If you want a challenge, check out Cortex Prime. It's basically a system for building a system. It has a simple core mechanic, and then a suite of "mods" with which you change the feel of the system. So you might use Affiliations instead of Attributes, or Virtues, or Relationships.

Best place for information on it, after the website, is probably its Discord.

----------


## Pauly

> _Honor and Intrigue_ is a version of the _Barbarians of Lemuria_ system; while it's published by the same company that publishes BASH, I don't think it's mechanically related (though I admit that I'm not terribly familiar with BASH).


Correct. BoL and BASH share some family similarities, but are different engines.

----------


## Witty Username

> Basic Role Play, BRP. Its the system CoC is based on. Has some class-like options, skill based, simple. Pick up and old cheap used copy of CoC and you have nearly all the rules, can drop the horror bits no problem. There are several splats/variants for magic & fantasy.
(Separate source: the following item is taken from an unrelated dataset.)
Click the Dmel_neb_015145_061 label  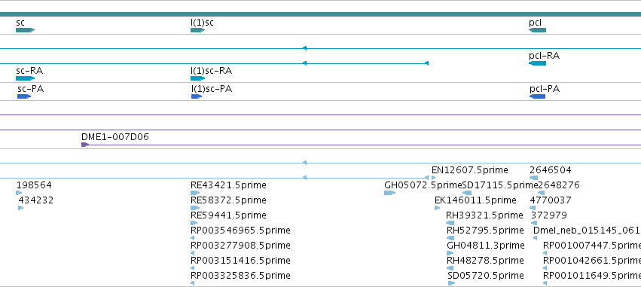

I have heard good things about the Pulp Chultuhu mod, it is designed to give a more action genre to the Call of Chultuhu ruleset, that is probably a good way to get a bunch of flexibility out of the system.
--
I have picked up a few very light rulesets, Solar Blades and Cosmic Spells comes to mind, class based instead of skill based but the classes are more a collection of starting abilities to convey an archetype, and all rolls are based on a ability check system (4 attributes) and you get better at those by raising those attributes.
It is designed for Sci Fi (or more accurately Future Fantasy), but is pretty hackable. It has as I recall two sister games, Sharp Swords and Sinister Spells which is a High Fantasy game, and Dark Streets and Darker Secrets which is more Urban Fantasy Horror, but are essentially the same game systems.

----------


## Greywander

I probably should have mentioned this, but I'm less interested in narrative play and more interested in the simulation of the fantasy world and playing Combat as War.  I took a brief look at Cortex Prime and I can't help but be leery of their "Plot Points", which seem like they'd play hell on Combat as War (though the website didn't seem to do a good job of explaining exactly what they do).  It's not a bad mechanic, but it feels like something more for people who want to feel like they're in a movie.  I want to feel like I'm in a real fantasy world, not some scripted movie.  Does that make sense?
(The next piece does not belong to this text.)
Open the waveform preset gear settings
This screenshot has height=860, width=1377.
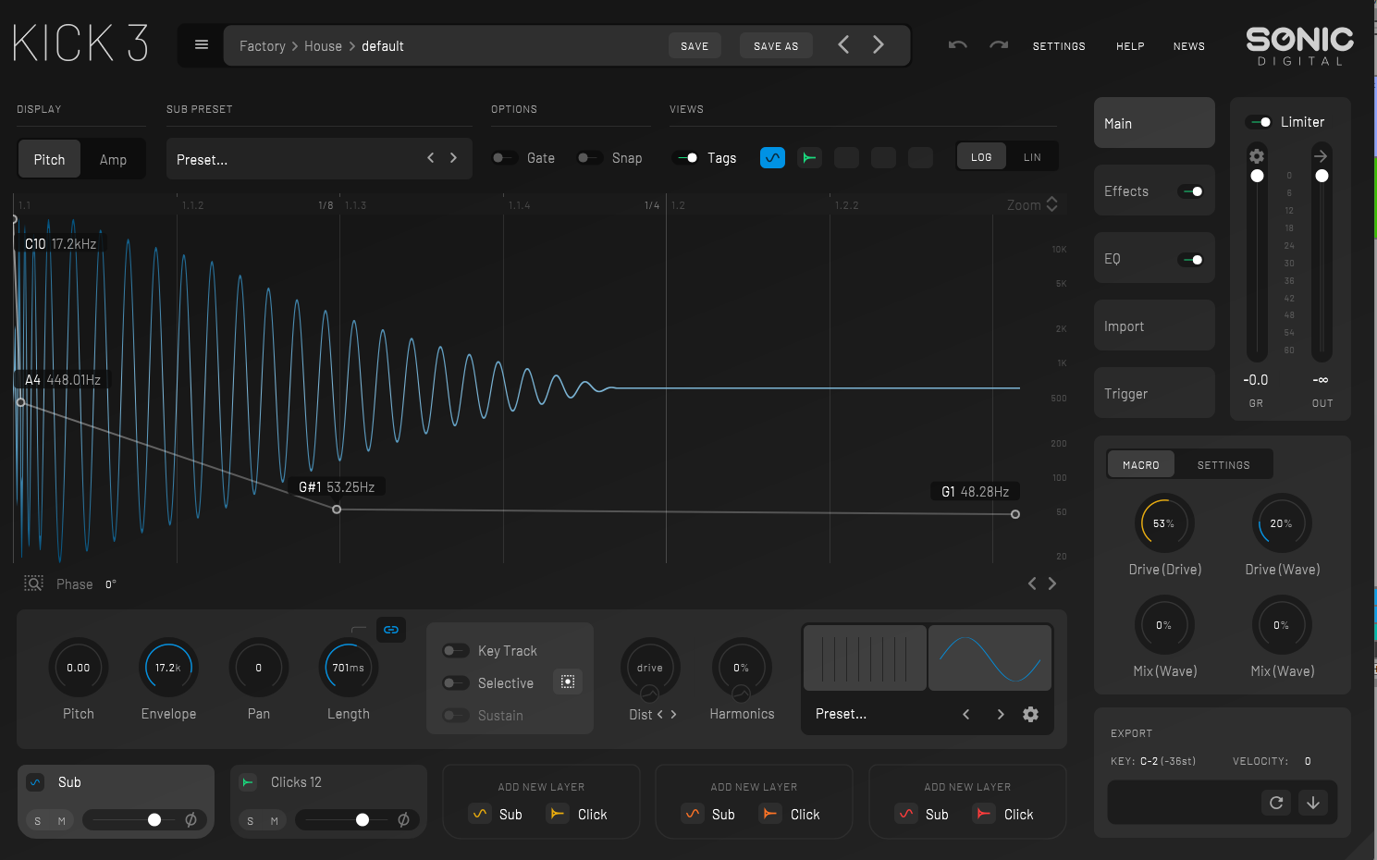point(1030,714)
I think a mechanic like that could also make sense for DM-less play.  Since there are so many more people who want to play than who want to DM, I've given some thought into how you could play without a DM, which would likely entail splitting the DM's duties among the whole table and off-loading some thing to random generation (e.g. "story cards" that contain story elements like a person or location).  Plot Points as a currency to influence the story when it isn't "your turn" to control the scene could make sense.  But that's a whole other topic.
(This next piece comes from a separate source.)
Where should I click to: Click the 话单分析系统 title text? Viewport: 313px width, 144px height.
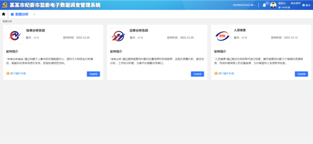pos(139,30)
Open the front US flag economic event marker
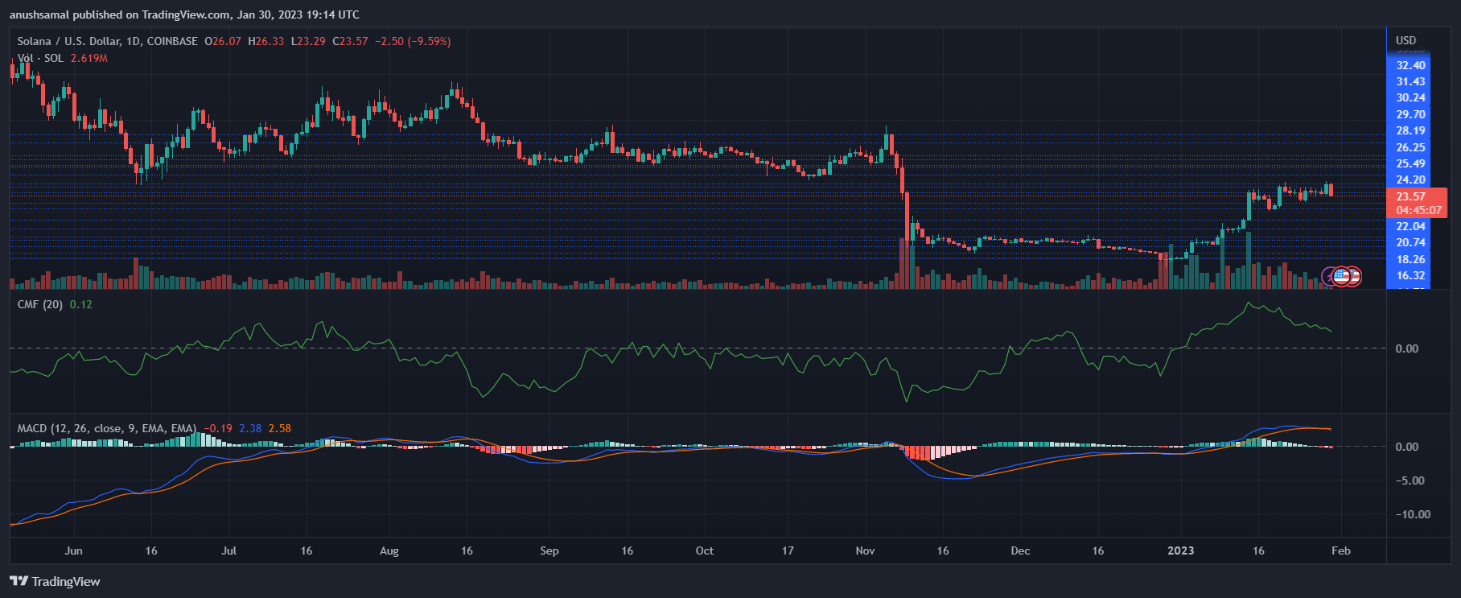Screen dimensions: 1461x598 (1341, 276)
I'll have to look more into BASH and the Storyteller line (and I think Cortex Prime deserves me digging a bit deeper, too).  I could maybe see tinkering with something like V:tM, but I feel like I'd end up with essentially a homebrew system by the time I was done anyway.  That's not necessarily a bad thing, but it might make more sense to start with designing an original system and then adapting things I like from V:tM or other systems into it, instead of starting with one of those systems and mutating it into something else.

----------


## False God

> I probably should have mentioned this, but I'm less interested in narrative play and more interested in the simulation of the fantasy world and playing Combat as War.  I took a brief look at Cortex Prime and I can't help but be leery of their "Plot Points", which seem like they'd play hell on Combat as War (though the website didn't seem to do a good job of explaining exactly what they do).  It's not a bad mechanic, but it feels like something more for people who want to feel like they're in a movie.  I want to feel like I'm in a real fantasy world, not some scripted movie.  Does that make sense?
> 
> I think a mechanic like that could also make sense for DM-less play.  Since there are so many more people who want to play than who want to DM, I've given some thought into how you could play without a DM, which would likely entail splitting the DM's duties among the whole table and off-loading some thing to random generation (e.g. "story cards" that contain story elements like a person or location).  Plot Points as a currency to influence the story when it isn't "your turn" to control the scene could make sense.  But that's a whole other topic.
> 
> I'll have to look more into BASH and the Storyteller line (and I think Cortex Prime deserves me digging a bit deeper, too).  I could maybe see tinkering with something like V:tM, but I feel like I'd end up with essentially a homebrew system by the time I was done anyway.  That's not necessarily a bad thing, but it might make more sense to start with designing an original system and then adapting things I like from V:tM or other systems into it, instead of starting with one of those systems and mutating it into something else.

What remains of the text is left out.